■ **Work order**: Look in the material below for the line holding "Click the umbrella icon at 15時 forecast". Set it down exactly, with each later line up to and including the line holding "Click the 97.8".

■ **Records**:
■ ■ ■ ■ ■

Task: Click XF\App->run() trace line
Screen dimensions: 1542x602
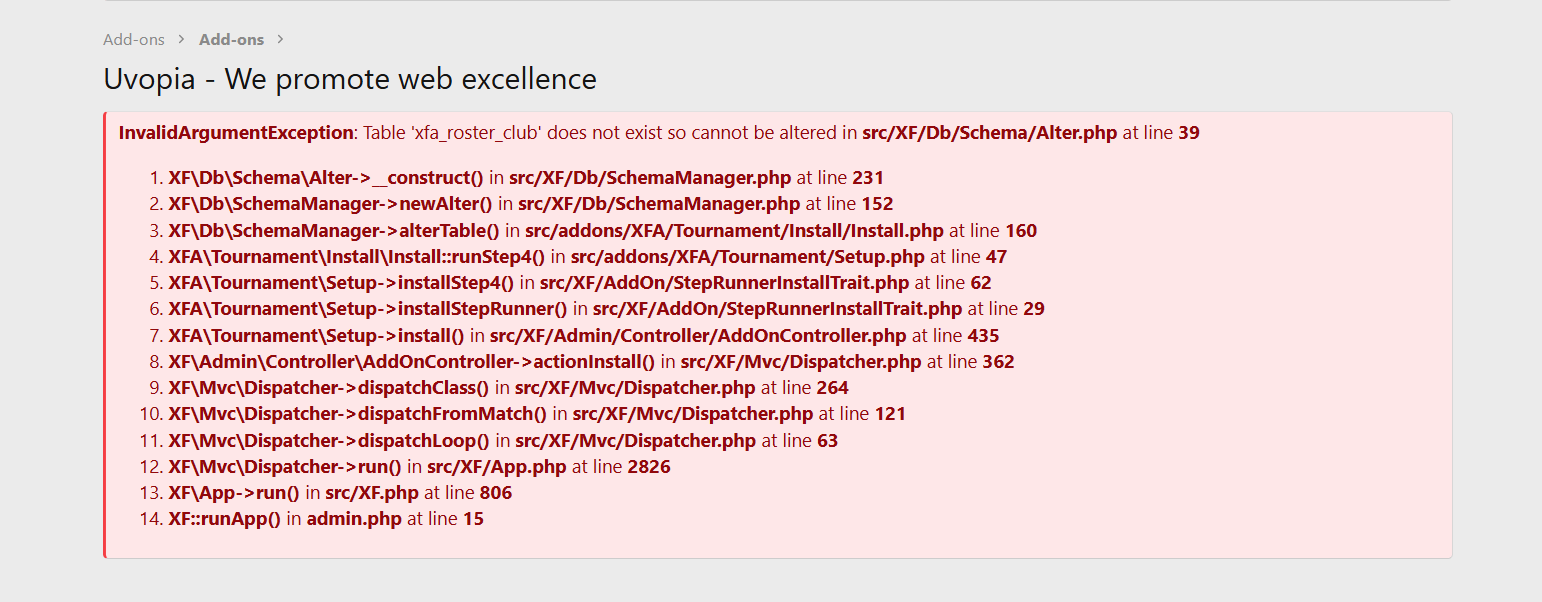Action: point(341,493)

■ ■ ■ ■ ■

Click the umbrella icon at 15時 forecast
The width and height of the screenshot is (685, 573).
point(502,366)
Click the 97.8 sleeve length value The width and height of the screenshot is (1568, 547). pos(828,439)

■ ■ ■ ■ ■

■ **Solution to the problem**:
Click the umbrella icon at 15時 forecast
The width and height of the screenshot is (685, 573).
point(502,366)
Click the 97.8 sleeve length value The width and height of the screenshot is (1568, 547). pos(828,439)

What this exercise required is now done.